The Christian church cannot expect its rising generation of young people to hold the line on traditional sexual ethics and marriage if that generation is not properly catechized in the basics of the faith. Same-sex marriage is not really the issue. Thorough catechesis is … if Christian marriage makes sense, it only makes sense within the framework of Christianity, on the basis of an ethics rooted in Christian doctrine. There is no point in dividing a denomination or congregation over same-sex marriage if that division is not driven by a deeper commitment to creedal Christianity.
The United Methodist Church has decided to divide over the issue of same-sex marriage. This is not surprising, given the longstanding disagreements on this matter that have afflicted the denomination. The UMC has arranged the separation in a remarkably civil way: The proposed solution, formulated by a committee of members drawn from both sides of the debate, will (hopefully) avoid the rancor and distress and disputes about properties and pensions that have marked other such denominational splits in recent times.

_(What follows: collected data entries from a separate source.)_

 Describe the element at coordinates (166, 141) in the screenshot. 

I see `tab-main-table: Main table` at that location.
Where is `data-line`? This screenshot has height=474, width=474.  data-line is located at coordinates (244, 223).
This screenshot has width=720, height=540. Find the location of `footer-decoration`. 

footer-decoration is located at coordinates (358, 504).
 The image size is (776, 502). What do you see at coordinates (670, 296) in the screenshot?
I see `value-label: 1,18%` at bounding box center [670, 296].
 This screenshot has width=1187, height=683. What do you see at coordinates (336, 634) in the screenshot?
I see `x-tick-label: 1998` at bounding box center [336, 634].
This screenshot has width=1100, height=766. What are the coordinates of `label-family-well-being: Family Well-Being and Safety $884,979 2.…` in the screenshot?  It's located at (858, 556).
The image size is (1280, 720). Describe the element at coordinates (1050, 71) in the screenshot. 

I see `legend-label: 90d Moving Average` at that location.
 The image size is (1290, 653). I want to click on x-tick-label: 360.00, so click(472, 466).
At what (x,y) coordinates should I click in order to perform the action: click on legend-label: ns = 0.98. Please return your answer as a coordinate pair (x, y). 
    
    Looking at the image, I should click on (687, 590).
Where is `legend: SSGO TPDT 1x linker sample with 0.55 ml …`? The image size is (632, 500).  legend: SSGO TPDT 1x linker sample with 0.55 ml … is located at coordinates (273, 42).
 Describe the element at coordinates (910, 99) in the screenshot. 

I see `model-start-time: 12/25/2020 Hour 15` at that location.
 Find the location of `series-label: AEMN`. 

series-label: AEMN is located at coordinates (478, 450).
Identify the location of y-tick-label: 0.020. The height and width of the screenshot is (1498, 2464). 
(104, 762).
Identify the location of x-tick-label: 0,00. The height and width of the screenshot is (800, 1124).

It is odd, however, that this is the issue that has produced the division. Same-sex marriage has not become plausible or imperative by virtue of its own merits. It has only become plausible as a function of much wider and deeper shifts within society’s understanding of the self. The sexual revolution was always but a symptom of the selfhood revolution whereby expressive individualism came to dominate how our culture understands the purpose of life. And that means that any church where same-sex marriage is significant enough to cause divisive debate is a church where significant parties have already absorbed the spirit of the age regarding personhood, love, sex, and sexuality—whether intentionally or by cultural osmosis. And that in turn means it is a church where significant parties have already abandoned basic Christian anthropology and an orthodox understanding of biblical authority.
The United Methodist Church has been a theater for numerous battles over basic orthodoxy. At the Juicy Ecumenism blog, Mark Tooley has pointed out the church’s failure to deal with Bishop Joseph Sprague, who denied Christ’s eternal deity and bodily resurrection. One UMC church hosted a conference where the resurrection was denied. And a pungent response to Tooley from a UMC minister indicates that exactly what constitutes orthodoxy and belief in the UMC is disputed even among United Methodists. All this, in a sense, makes a split on an issue like same-sex marriage profoundly odd. Is the definition of marriage more important than the resurrection? In fact, does not the Christian definition of marriage itself depend upon Christology, of which the resurrection is a central component?